[Stored items]
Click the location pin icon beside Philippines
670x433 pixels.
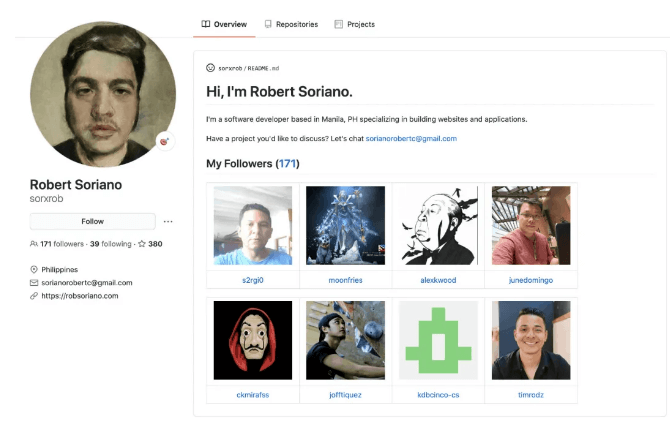point(34,270)
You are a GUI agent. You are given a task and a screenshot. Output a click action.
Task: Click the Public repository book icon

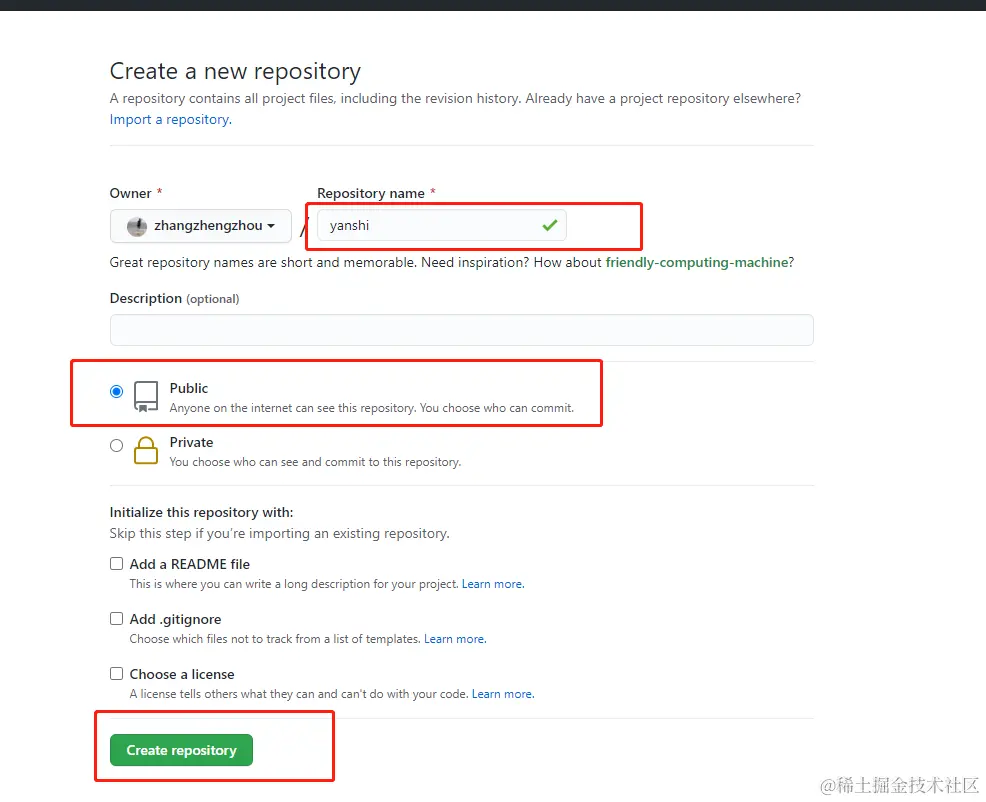coord(146,396)
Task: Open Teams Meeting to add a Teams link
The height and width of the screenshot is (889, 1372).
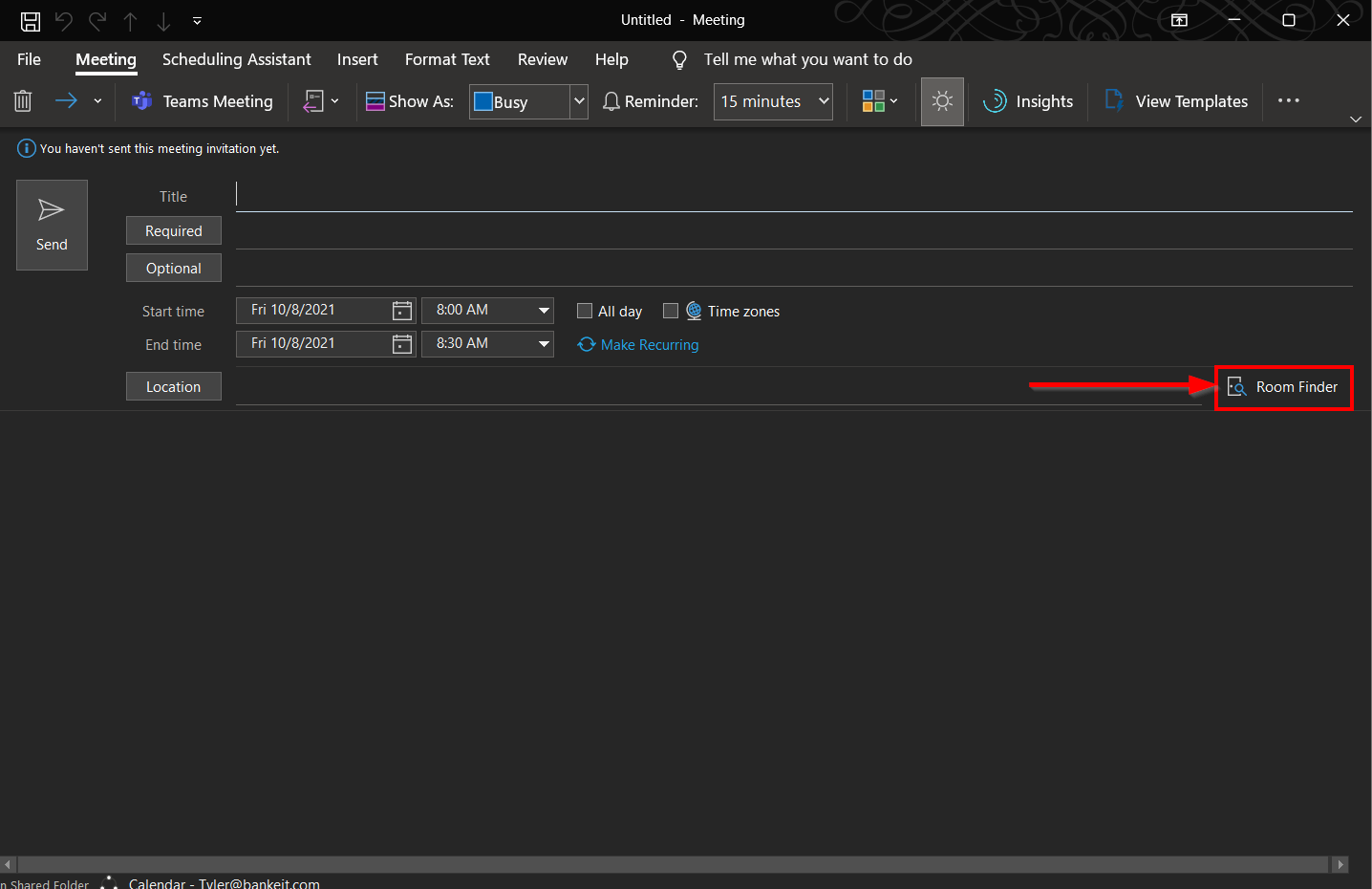Action: pos(202,100)
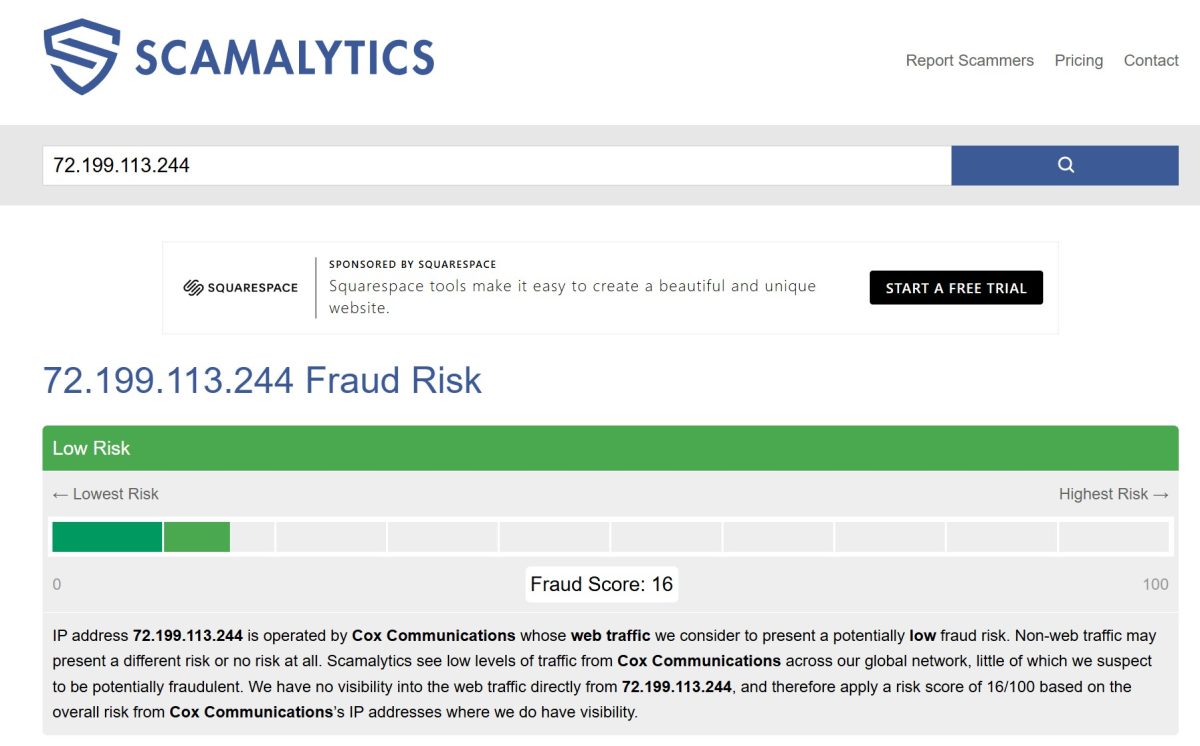Click the Sponsored by Squarespace label
The width and height of the screenshot is (1200, 746).
[412, 264]
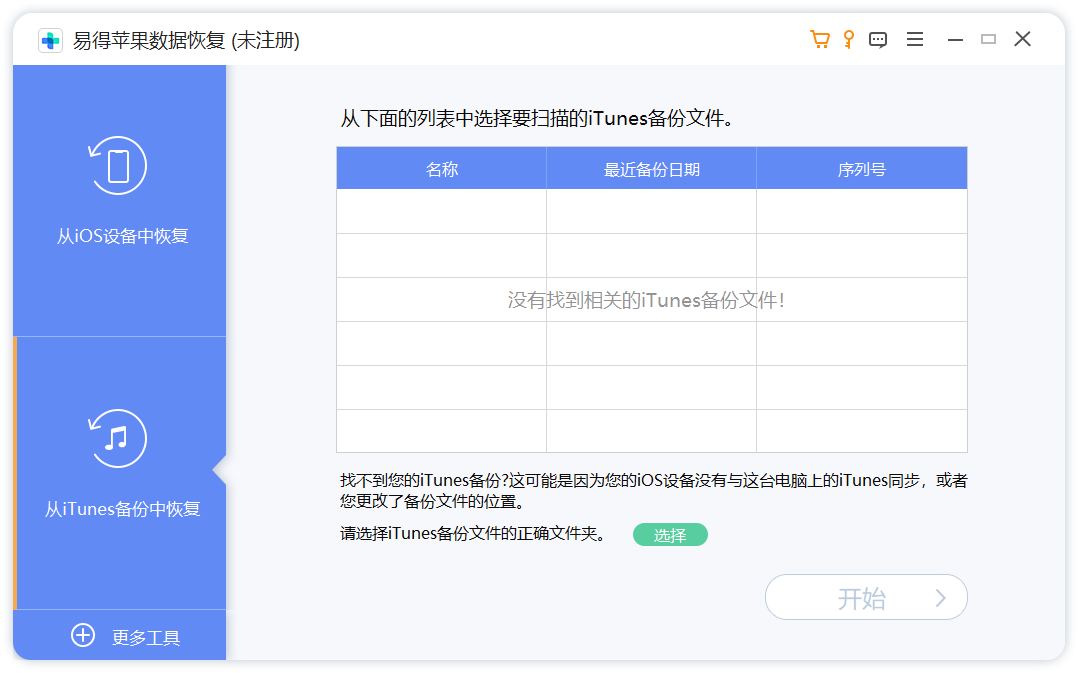Click the circular music note recovery icon

118,438
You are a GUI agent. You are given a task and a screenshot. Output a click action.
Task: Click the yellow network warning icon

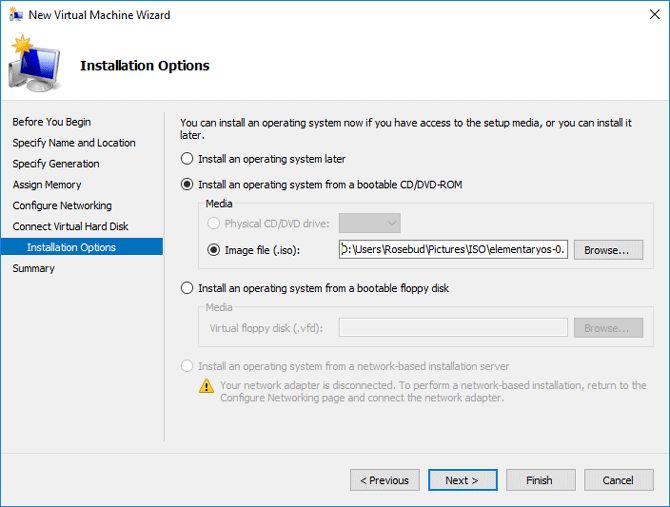coord(206,386)
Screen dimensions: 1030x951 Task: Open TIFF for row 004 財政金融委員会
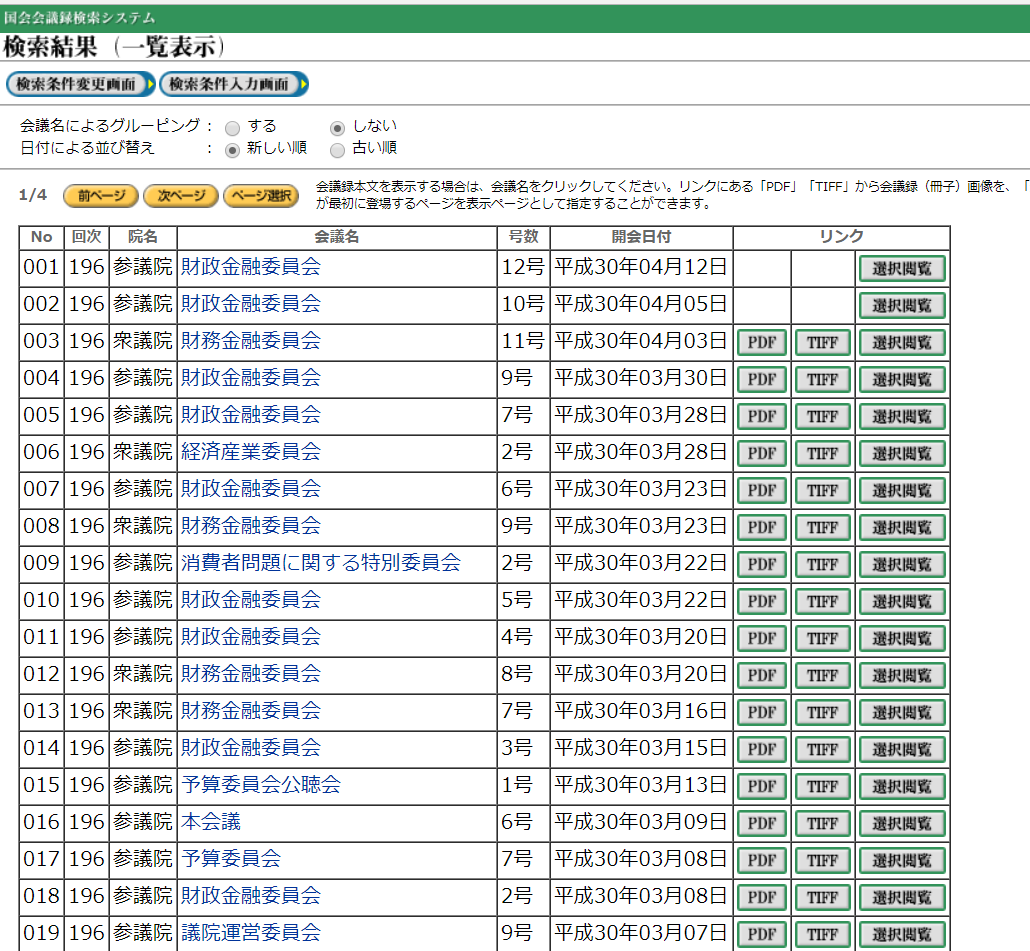pos(822,380)
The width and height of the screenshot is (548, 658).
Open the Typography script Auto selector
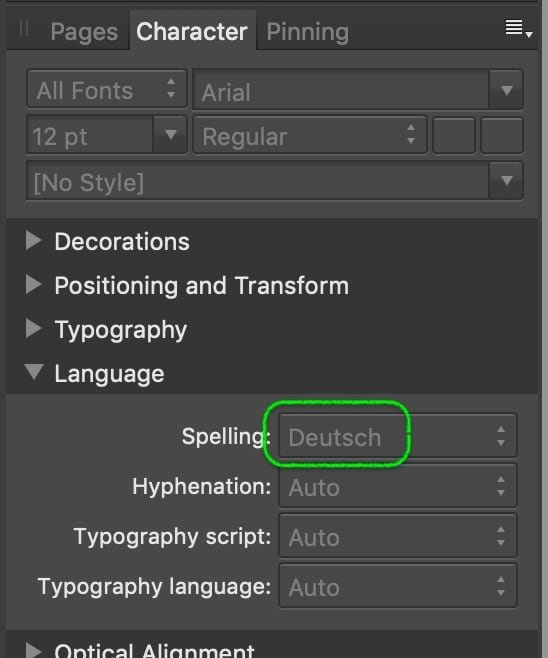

Problem to solve: Give the data above again in full and unchanged, skipping the pictures.

Answer for this exercise:
Click the location pin icon beside Philippines
670x433 pixels.
point(34,270)
You are a GUI agent. You are given a task and a screenshot. Output a click action.
Task: Click the Public repository book icon

coord(146,396)
Task: Open Teams Meeting to add a Teams link
The height and width of the screenshot is (889, 1372).
Action: pos(202,100)
Click the Sponsored by Squarespace label
The width and height of the screenshot is (1200, 746).
[412, 264]
Click the circular music note recovery icon

118,438
You are a GUI agent. You are given a task and a screenshot. Output a click action.
Task: Click the yellow network warning icon

coord(206,386)
Screen dimensions: 1030x951 Task: Open TIFF for row 004 財政金融委員会
pos(822,380)
The width and height of the screenshot is (548, 658).
Open the Typography script Auto selector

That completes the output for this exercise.